Records excerpted from a collection:
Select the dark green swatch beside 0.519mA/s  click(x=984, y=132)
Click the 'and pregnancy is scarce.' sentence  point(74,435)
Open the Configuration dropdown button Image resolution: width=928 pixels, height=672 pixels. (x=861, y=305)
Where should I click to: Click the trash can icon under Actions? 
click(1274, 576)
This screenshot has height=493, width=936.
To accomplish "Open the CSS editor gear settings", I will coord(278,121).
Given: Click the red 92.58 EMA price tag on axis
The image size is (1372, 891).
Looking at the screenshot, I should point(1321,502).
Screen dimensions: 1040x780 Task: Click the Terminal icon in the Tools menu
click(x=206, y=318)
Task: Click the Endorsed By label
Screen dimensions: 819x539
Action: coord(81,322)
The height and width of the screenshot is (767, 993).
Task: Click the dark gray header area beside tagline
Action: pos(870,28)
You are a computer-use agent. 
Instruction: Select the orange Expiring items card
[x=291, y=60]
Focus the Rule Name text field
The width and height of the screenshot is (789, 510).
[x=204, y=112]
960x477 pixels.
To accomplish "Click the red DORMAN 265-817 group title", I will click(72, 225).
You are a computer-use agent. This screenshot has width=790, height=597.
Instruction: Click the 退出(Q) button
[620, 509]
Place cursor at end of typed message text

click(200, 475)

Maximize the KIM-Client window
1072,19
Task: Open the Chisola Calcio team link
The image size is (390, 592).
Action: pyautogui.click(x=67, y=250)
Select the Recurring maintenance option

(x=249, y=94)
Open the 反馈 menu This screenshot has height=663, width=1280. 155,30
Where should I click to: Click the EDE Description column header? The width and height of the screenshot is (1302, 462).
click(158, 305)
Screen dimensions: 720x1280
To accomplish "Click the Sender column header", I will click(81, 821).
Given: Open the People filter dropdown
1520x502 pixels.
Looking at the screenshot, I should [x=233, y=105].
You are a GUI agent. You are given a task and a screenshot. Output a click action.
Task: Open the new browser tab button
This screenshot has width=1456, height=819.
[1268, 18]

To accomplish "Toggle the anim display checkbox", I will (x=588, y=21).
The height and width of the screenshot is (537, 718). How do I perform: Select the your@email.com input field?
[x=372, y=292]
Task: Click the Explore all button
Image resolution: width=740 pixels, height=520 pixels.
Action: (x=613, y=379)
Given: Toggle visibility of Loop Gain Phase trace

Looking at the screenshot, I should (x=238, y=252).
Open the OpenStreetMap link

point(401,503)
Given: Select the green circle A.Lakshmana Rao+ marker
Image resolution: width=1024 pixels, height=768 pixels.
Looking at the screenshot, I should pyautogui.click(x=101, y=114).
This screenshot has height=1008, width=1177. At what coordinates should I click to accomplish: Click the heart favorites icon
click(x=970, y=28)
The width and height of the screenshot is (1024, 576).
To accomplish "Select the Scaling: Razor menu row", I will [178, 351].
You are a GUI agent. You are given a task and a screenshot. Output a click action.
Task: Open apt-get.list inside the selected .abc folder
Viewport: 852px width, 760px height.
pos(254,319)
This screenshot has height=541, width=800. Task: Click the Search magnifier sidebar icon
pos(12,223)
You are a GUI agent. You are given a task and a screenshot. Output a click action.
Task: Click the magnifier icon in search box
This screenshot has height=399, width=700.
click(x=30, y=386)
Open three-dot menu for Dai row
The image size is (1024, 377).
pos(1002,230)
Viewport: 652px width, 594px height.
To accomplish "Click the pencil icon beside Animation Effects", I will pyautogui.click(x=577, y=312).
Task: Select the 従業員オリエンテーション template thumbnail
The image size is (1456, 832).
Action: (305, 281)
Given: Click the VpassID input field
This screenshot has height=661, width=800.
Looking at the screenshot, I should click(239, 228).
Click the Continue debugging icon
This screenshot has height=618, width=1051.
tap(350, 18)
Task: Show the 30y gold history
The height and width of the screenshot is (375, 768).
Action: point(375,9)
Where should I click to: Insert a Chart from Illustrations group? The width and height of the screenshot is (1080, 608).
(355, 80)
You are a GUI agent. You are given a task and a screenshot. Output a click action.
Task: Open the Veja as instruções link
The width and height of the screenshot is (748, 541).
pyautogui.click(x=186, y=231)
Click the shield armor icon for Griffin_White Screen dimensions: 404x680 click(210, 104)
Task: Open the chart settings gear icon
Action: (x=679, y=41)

* [REQUIREMENT]:
Up to and including the line with "Open the Configuration", transcribe the entries above exactly, starting from their first line.

* [FINISHED EXERCISE]:
Select the dark green swatch beside 0.519mA/s  click(x=984, y=132)
Click the 'and pregnancy is scarce.' sentence  point(74,435)
Open the Configuration dropdown button Image resolution: width=928 pixels, height=672 pixels. (x=861, y=305)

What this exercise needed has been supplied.